**Excerpted text:**
........

Homework is an integral link in the chain of communication between school and home.
Homework fosters independence, self reliance, self esteem, co-operation , responsibility and lifelong learning. It is an essential part of primary education as it re-enforces what children learn in school. It provides a link between teacher and parent and encourages parental involvement in their child’s education.
St. Laurence’s N.S. Homework Policy was reviewed and fully revised in 2011 – 2012, following consultation with staff and parents. (Research questionnaires)
The need to redraft and revise the Homework Policy of St. Laurence’s N.S. can be attributed to the following:
- Further strengthening of home – school links.
- Reinforcing the learning experienced by the child during the school day.
- Ensuring clarity as to the recommended times to be spent on homework and what the schools expectations are in regard to homework (time, content, approach) for each class level.
- To illustrate the reasons why we give homework to children in school and to outline the current practice in the school.
Relationship to School Ethos and Mission Statement: St. Laurence’s N.S. seeks to develop each child to his / her potential.
- It is the policy of the school to, as far as is possible, identify all the needs of the pupil and put in place measures to adequately cater for their needs.
- The school also encourages the active involvement of parents in enabling their child to take responsibility and work independently. The Homework Policy of this school facilitates these ideas.
- This Policy was drawn up in consultation with staff, pupils and parents. Each family was issued with a research questionnaire early in the 2011 school year. This reflects the consultative approach taken by the Board in the schools development.
St. Laurence’s N.S. Homework Policy will promote homework:
- To benefit pupil learning.
- To re-enforce what the child learns during the day and work done in class.
- To develop a child’s concentration skills and develop a work ethic.
- To develop study skills.
- To strengthen links between home and school.
- To provide a link between parent and teacher.
- To challenge children’s ability and provide opportunities for creativity – (homework is meant to be achievable by a child i.e. it provides an opportunity to practice work already done. It is normally prepared by the teacher in class. However, sometimes with senior classes some homework is set to challenge children’s ability and to provide opportunity for individuality.)

........

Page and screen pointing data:
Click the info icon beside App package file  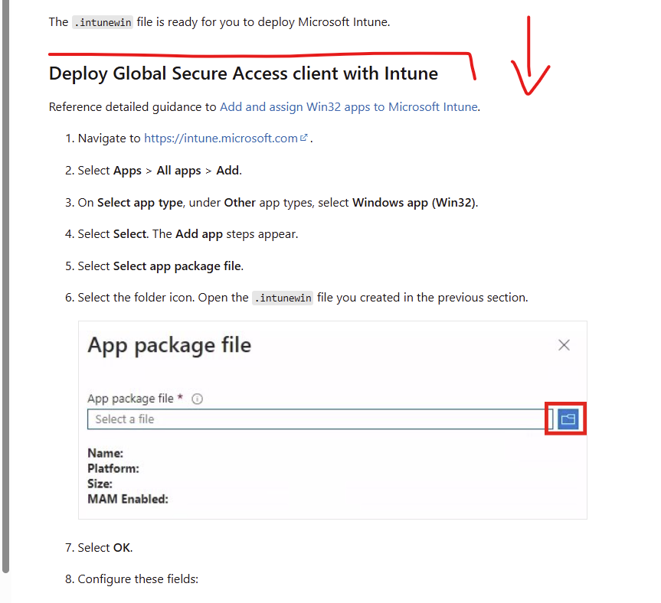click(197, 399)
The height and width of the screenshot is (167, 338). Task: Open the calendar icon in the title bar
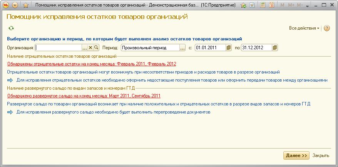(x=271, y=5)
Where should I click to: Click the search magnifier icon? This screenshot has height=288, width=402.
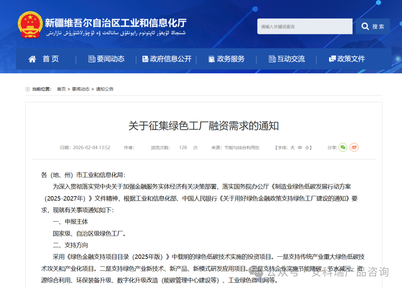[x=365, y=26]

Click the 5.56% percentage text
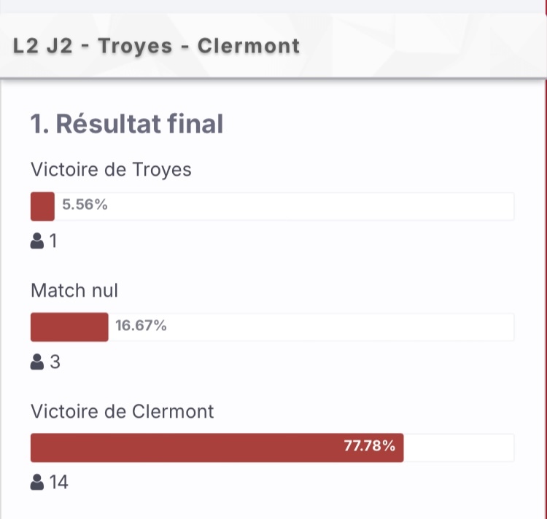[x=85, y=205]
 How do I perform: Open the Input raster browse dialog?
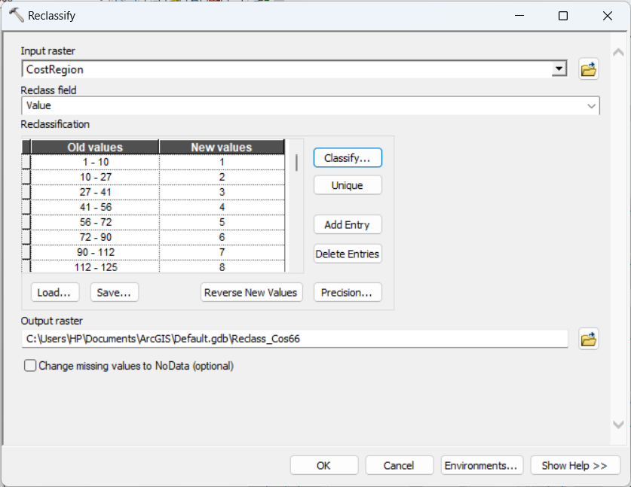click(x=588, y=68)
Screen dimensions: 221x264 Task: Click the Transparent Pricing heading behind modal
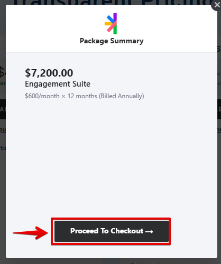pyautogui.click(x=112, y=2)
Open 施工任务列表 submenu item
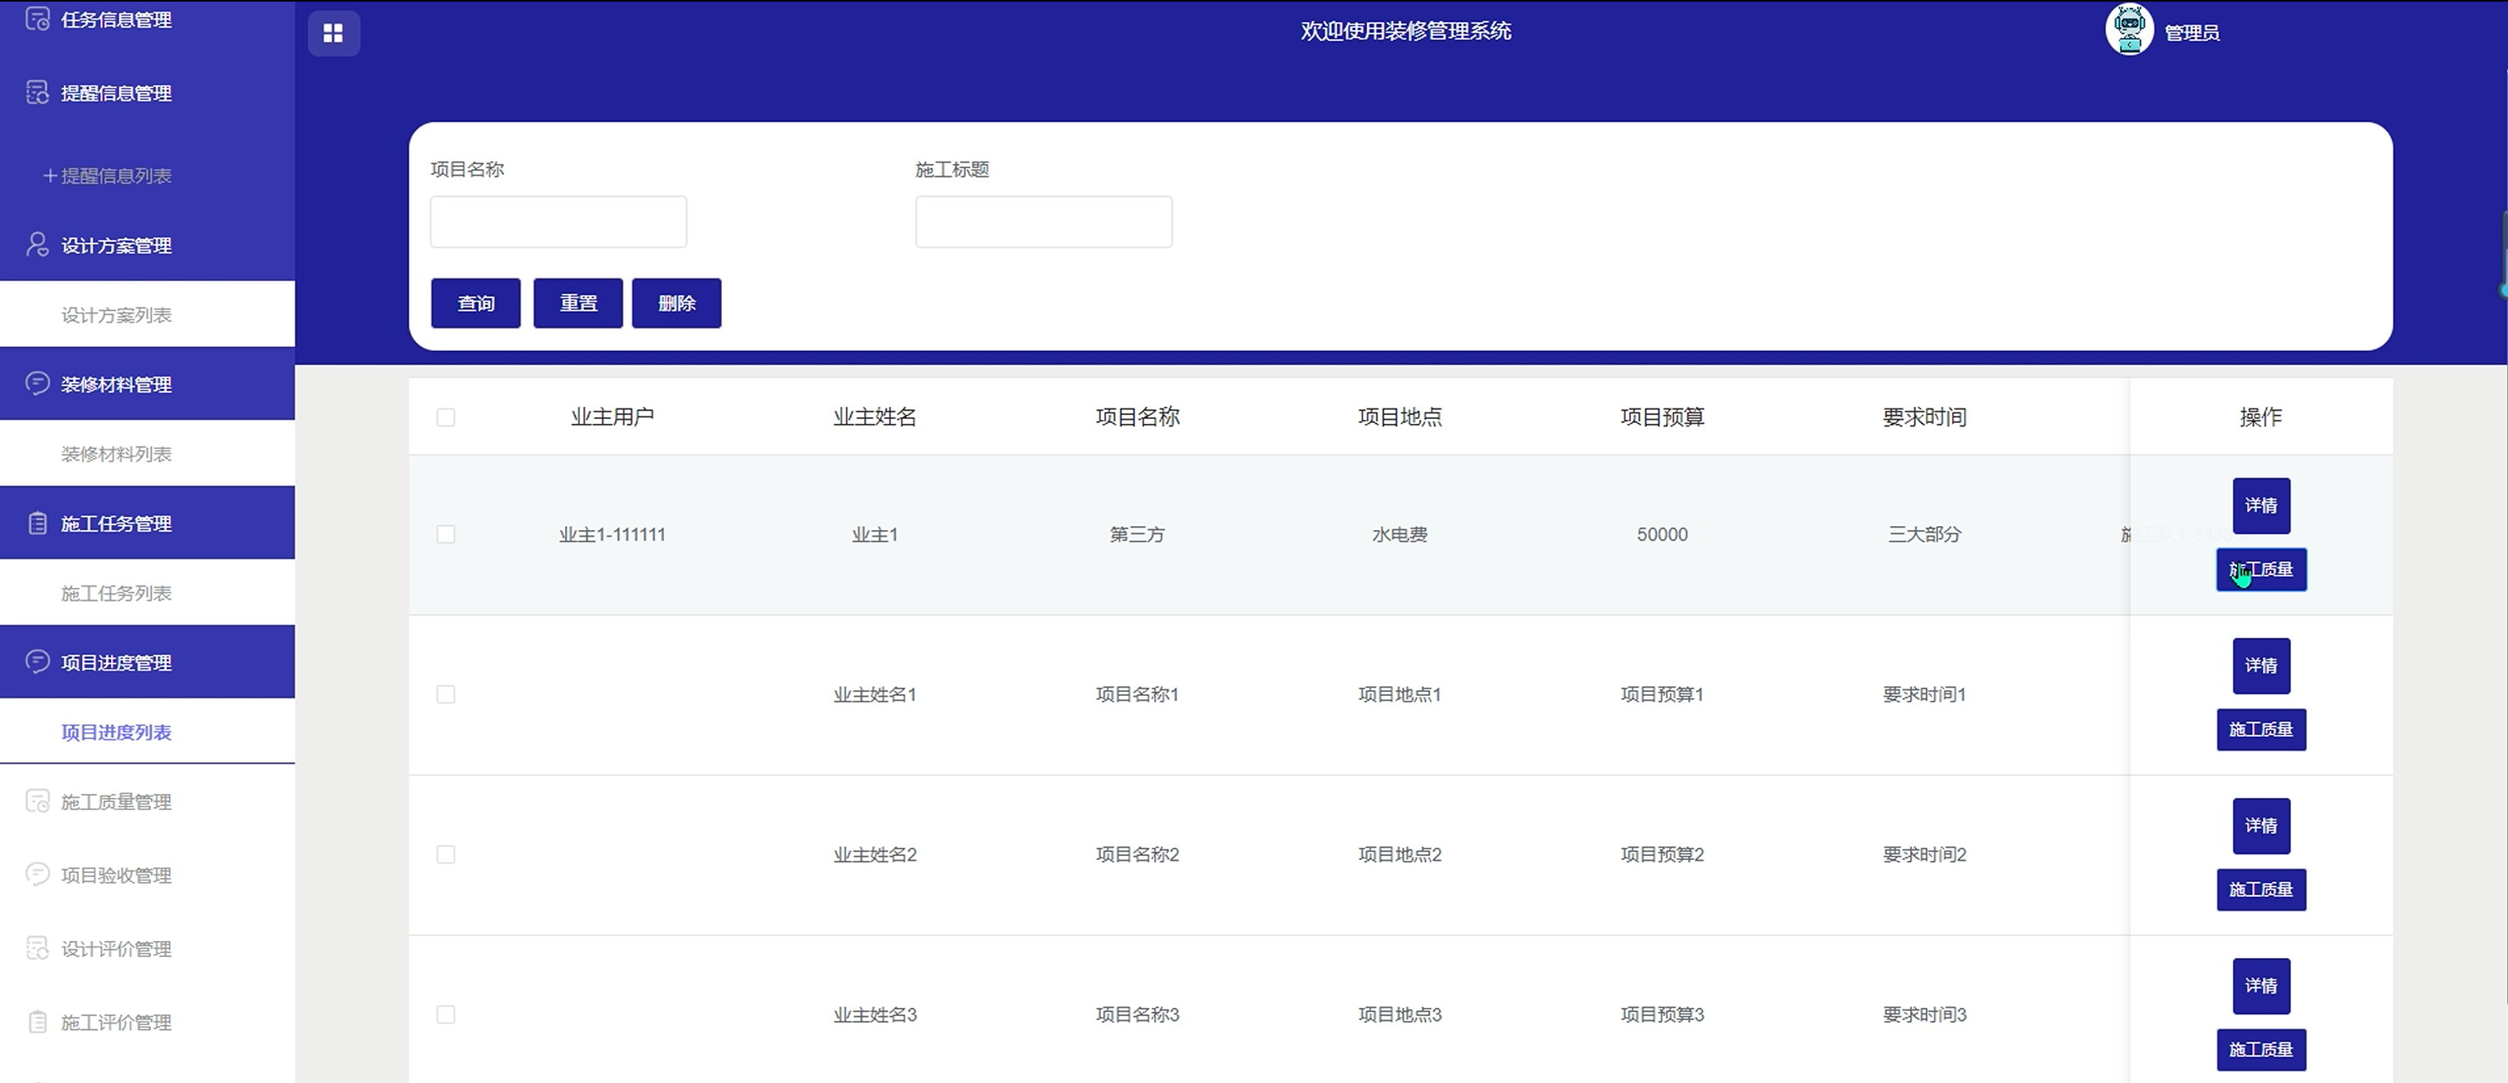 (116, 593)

........

**Challenge A:** When was the St. Laurence's N.S. homework policy reviewed and fully revised?
**Challenge B:** Decide whether each statement agrees with the homework policy, answering yes or no and quoting the words that settle it: (i) The policy was drawn up in consultation with staff, pupils and parents. (ii) Homework is normally prepared by parents at home. (iii) Each family received a research questionnaire late in the 2011 school year.

**Complete response A:** In 2011–2012.

**Complete response B:**
(i) Yes: "This Policy was drawn up in consultation with staff, pupils and parents."
(ii) No: "It is normally prepared by the teacher in class."
(iii) No: "Each family was issued with a research questionnaire early in the 2011 school year."